Plaintiffs non-conclusory allegations in the Further Amended Complaint regarding the nature of the underlying debt each refer to an alleged debt arising from the Verizon Account. At the outset of the Further Amended Complaint, plaintiffs assert that this action arises out of a series of "abusive" efforts by "a collection agency," defendant McCarthy, to collect for cancelled services from "the individual plaintiff," Scarola, on the Verizon Account. (F. Am. Compl't ¶ 1.) Furthermore, the Complaint asserts that Scarola "had and has received" numerous invoices for payment, some of which reference the Verizon Account. (F. Am. Compl't ¶ 9.) The Court could reasonably infer from these allegations in the Further Amended Complaint that McCarthy attempted to collect money from Scarola to satisfy outstanding amounts owed or allegedly owed on the Verizon Account.
Any debt or alleged debt owed on the Verizon Account is commercial in nature and not subject to the FDCPA. The Verizon Account reflected an agreement between Verizon and SMZ, a limited liability partnership engaged in the practice of law, for Verizon to provide certain telecommunications services to SMZ. (F. Am.

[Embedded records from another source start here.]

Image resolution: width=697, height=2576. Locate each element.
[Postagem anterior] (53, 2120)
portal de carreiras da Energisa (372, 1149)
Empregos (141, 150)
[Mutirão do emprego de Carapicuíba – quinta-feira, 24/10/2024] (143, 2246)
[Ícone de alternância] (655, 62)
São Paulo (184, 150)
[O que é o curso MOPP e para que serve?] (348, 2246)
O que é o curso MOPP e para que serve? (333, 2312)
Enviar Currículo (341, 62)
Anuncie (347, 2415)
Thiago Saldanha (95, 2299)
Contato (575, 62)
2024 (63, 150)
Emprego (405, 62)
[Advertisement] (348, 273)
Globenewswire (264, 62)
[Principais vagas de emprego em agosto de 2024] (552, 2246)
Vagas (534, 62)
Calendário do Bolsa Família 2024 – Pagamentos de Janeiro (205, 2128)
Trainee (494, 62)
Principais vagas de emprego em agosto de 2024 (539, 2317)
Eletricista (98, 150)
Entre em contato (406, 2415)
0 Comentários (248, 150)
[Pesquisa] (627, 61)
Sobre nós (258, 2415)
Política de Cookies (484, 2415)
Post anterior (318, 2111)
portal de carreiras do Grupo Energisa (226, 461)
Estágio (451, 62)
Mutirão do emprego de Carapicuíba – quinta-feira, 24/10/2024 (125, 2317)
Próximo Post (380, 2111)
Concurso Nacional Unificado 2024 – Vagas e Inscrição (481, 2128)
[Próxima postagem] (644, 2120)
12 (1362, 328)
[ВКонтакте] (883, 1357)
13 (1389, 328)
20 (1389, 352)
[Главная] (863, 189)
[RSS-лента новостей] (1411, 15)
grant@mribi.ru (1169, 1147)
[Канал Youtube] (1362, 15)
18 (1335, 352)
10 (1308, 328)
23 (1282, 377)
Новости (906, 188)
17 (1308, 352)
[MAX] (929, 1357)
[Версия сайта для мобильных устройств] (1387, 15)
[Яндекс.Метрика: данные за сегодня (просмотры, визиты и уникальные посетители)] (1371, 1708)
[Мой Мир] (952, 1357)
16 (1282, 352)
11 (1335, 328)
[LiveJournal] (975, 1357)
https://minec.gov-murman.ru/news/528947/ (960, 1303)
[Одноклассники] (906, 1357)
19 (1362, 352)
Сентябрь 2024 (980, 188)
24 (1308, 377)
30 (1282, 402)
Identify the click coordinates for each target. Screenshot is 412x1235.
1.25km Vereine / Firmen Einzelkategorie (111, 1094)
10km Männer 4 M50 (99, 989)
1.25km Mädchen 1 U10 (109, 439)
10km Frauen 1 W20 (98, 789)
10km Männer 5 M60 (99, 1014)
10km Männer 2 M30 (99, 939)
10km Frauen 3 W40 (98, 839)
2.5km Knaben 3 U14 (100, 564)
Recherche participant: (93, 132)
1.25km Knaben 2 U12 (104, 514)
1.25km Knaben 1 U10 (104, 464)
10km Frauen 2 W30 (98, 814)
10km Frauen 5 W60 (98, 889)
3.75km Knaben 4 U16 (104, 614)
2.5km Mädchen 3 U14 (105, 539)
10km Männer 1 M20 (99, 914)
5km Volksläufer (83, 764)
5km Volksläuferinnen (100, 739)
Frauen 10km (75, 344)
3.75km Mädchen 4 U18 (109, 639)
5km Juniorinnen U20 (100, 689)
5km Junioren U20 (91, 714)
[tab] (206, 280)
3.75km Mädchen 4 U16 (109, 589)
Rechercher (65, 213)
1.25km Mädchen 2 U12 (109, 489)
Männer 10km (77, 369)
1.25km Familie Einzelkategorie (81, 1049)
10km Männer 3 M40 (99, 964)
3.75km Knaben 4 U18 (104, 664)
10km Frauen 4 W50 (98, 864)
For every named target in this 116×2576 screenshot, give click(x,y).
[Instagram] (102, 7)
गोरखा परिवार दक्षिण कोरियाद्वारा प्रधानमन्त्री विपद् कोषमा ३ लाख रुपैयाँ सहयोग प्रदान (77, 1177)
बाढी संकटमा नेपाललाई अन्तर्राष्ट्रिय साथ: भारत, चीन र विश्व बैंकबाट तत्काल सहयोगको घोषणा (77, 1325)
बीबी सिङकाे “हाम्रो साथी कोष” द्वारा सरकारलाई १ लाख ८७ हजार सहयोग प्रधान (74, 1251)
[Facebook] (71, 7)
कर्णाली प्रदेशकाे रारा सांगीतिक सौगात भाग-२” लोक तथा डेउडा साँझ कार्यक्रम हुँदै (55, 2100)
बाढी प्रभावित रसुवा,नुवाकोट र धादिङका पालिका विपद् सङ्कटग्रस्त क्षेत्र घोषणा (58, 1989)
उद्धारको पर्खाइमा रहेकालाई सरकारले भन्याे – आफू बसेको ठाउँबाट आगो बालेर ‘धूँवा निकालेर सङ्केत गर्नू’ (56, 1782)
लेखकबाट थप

Compl't ¶ 4.) The Further Amended Complaint makes clear that "those services were not contracted for by nor provided to the individual plaintiff on an individual basis, and were at all times paid for, to the extent of properly rendered by bills, by SMZ or such predecessors." (F. Am. Compl't ¶ 4.) The Further Amended Complaint also specifies that the Verizon Account telecommunications services provided to the law firm's offices. (F. Am. Compl't ¶¶ 4, 6.) Thus, any money owed or allegedly owed on the Verizon Account or for services provided by Verizon to SMZ is not money owed for services that were "primarily for personal, family, or household purposes . . .," as required by the statute, 15 U.S.C. § 1692(a)(5). Because the underlying purpose of the transaction was to provide telecommunication services to a law firm's place of business, any debt or alleged debt associated with the Verizon Account is not a consumer debt covered by the FDCPA.
Although any debt arising from the Verizon Account is not subject to the FDCPA, the Further Amended Complaint also contains allegations that McCarthy attempted to collect on various unknown, false debts. However, beyond conclusory assertions, plaintiffs fail to allege that the demands for payment by McCarthy relate to consumer debts, as required by the FDCPA.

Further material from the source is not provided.